The way I see it, a successful corps member exposes students to new opportunities. I think a huge part of the impact of our program lies just in bringing educated young people from all over the country to the Delta. Many of our students don’t have exposure to the way people live outside of the Delta, and have never met anyone like their MTC teachers. I think that just by being present at our schools, we give our students ideas about what kind of possibilities exist for someone who gets a higher education.
By no means do I think this is the only positive influence we have on our students. A good corps member is more creative and inspired than the majority of teachers our students have, and even though I’m sure all of us have endured students’ complaints that we “make them do too much work” and are “boring,” there are those moments when we realize that we’ve made our subject matter, or even the act of being in school, much more enjoyable for some of our students. As a science teacher, I hope to convince my students that science is interesting enough that they will continue to take it, and I think I’ve succeeded in at least a few cases. A few weeks ago, I ran into a former student of mine outside of school. She happened to be one of my favorite students, and we chatted for about 15 minutes. She told me that science is her favorite class in school now because I made it that way for her. This anecdote, in a nutshell, is why I think MTC is making a differenced.

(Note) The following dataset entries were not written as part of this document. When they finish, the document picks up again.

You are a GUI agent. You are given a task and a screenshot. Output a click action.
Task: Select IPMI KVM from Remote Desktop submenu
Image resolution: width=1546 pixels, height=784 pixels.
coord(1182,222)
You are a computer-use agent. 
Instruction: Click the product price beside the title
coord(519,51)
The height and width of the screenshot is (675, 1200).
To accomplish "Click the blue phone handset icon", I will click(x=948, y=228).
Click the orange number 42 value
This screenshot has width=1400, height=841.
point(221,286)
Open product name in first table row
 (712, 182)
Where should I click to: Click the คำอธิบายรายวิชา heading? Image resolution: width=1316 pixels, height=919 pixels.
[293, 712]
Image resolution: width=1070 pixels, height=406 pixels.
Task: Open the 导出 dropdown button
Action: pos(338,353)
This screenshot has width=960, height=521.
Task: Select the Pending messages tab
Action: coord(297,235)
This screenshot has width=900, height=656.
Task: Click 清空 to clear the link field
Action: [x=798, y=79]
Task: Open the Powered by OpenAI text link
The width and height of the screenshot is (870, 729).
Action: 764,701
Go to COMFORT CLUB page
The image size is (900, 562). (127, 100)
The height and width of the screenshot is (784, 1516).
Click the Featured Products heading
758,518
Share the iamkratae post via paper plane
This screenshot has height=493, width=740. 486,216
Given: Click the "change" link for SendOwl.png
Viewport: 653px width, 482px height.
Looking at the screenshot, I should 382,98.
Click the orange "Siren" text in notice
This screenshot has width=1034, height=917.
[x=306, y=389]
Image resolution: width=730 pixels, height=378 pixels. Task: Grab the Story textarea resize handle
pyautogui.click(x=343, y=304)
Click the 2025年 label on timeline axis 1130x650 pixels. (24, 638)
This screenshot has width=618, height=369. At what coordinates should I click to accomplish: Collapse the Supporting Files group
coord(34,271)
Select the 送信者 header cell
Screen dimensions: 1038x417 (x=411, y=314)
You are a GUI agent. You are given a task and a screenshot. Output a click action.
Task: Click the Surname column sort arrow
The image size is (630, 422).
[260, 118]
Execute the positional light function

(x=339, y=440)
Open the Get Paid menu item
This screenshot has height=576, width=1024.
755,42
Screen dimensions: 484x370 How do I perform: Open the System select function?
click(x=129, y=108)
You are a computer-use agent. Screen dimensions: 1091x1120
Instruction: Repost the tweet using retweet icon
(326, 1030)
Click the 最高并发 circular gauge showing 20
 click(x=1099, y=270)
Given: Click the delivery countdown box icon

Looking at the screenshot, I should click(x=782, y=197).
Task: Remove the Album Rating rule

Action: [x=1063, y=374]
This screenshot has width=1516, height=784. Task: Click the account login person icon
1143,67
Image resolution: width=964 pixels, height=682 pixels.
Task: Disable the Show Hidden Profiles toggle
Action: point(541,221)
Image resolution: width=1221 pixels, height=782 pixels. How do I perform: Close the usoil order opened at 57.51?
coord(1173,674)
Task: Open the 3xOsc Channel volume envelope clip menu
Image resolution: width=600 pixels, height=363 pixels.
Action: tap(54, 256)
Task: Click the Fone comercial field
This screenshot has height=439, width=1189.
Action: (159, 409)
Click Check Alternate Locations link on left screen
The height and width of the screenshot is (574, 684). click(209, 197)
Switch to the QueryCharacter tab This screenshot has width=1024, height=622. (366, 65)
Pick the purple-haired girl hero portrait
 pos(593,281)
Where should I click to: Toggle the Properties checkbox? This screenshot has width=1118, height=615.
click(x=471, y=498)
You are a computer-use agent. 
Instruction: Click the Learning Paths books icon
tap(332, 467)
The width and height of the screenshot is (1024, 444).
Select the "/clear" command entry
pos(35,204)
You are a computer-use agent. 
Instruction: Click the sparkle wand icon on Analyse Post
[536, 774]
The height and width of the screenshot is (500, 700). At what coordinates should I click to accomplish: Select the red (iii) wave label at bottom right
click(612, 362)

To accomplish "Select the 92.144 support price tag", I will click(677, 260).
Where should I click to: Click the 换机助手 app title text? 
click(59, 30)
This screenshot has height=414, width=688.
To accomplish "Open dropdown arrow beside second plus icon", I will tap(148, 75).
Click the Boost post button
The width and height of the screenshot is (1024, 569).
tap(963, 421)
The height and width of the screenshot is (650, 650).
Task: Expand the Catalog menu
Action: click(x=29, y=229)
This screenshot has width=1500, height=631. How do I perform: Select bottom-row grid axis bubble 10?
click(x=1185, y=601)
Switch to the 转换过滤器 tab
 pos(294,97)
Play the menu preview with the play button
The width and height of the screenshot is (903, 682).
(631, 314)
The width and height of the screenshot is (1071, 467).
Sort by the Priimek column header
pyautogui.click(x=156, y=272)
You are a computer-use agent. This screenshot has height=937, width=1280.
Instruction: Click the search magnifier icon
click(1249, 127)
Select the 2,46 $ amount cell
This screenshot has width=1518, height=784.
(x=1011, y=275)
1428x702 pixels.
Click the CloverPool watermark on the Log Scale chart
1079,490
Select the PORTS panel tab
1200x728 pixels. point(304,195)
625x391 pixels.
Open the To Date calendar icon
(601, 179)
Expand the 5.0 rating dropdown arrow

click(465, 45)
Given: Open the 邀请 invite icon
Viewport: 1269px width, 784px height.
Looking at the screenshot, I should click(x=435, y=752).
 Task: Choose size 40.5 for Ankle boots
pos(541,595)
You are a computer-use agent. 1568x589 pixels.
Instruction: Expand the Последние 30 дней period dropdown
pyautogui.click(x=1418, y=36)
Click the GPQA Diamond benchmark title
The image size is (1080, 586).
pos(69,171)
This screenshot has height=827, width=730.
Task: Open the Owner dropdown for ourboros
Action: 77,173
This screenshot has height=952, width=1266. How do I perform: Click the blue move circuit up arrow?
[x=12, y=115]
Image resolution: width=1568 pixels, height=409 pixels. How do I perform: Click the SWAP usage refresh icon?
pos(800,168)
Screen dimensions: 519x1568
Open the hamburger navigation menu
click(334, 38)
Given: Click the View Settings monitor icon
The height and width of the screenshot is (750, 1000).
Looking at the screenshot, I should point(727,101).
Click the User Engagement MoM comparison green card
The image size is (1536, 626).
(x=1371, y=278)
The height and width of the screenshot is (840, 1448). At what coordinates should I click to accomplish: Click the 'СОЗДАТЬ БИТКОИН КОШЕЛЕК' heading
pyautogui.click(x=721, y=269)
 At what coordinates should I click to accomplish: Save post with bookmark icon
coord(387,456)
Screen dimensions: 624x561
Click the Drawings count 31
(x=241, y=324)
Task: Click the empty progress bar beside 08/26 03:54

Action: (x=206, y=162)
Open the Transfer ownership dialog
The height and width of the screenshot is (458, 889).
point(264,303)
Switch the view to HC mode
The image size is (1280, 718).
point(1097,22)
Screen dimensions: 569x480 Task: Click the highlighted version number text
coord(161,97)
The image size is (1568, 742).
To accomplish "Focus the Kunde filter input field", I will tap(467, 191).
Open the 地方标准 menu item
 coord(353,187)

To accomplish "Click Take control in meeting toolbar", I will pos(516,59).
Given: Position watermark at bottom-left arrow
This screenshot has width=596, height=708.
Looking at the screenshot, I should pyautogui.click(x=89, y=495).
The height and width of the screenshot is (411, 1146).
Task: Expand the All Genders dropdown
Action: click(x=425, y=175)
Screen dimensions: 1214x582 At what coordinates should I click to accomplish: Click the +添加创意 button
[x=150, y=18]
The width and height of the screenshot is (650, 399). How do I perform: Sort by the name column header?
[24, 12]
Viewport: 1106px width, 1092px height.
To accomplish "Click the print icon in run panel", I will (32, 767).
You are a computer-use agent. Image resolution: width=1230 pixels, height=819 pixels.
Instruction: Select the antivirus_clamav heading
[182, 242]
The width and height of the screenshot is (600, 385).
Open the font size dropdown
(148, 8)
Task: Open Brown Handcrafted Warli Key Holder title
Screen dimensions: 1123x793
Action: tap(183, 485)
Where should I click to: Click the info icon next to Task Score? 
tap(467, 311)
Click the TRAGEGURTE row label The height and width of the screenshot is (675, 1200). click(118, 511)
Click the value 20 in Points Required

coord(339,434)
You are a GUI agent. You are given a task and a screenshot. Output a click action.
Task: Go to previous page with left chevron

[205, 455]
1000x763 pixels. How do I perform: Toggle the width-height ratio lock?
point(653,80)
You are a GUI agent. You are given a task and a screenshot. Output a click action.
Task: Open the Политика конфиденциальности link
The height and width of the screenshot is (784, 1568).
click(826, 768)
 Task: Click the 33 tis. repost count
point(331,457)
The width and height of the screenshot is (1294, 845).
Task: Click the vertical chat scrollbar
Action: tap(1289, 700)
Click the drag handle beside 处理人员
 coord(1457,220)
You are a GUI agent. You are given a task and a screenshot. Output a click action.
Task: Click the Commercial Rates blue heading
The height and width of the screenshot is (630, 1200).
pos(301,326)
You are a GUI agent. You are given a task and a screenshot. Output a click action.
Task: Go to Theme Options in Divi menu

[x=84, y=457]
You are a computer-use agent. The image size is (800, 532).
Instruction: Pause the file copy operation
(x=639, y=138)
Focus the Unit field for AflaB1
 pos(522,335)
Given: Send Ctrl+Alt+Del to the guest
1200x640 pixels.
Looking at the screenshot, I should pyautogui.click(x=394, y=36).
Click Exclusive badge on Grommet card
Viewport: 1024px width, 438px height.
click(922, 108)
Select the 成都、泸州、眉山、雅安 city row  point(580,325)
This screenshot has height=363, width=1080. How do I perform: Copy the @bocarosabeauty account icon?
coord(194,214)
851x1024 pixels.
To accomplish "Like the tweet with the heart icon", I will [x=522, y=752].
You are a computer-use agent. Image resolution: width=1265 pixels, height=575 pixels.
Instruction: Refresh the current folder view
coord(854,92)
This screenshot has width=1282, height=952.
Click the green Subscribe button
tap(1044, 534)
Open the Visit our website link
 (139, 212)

Now, onto my less optimistic thoughts on what I think MTC can’t do. We’re all working hard to inspire our students and increase academic performance, and I’m always impressed by my classmates who take their students on cool field trips, start a new activity at their school, or boast an amazing increase in state test results. I’m not trying to belittle these accomplishments in any way, but I don’t think that a few amazing teachers at a school are enough to turn the school around. If it were, the schools where we’ve been sending corps members for years would be good schools by now. I think that for the whole school system to improve, competent administrators would have to come in and make major changes, including firing a lot of teachers. I could write a few pages on all the things I think need to be done to make our schools good schools, but my point is that I don’t think any of these changes lie in the power of MTC. I apologize for the pessimism, but from talking to people who’ve lived in the Delta for decades, and even from watching the changes that have happened in my own school district over the past year, I’ve concluded that things are getting worse in the Delta, and I don’t realistically think things will improve any time soon. So, to sum it up: MTC is making a difference in the lives of a small number of students (which is a major accomplishment) but is not going to fix the Delta’s problems on a big scale.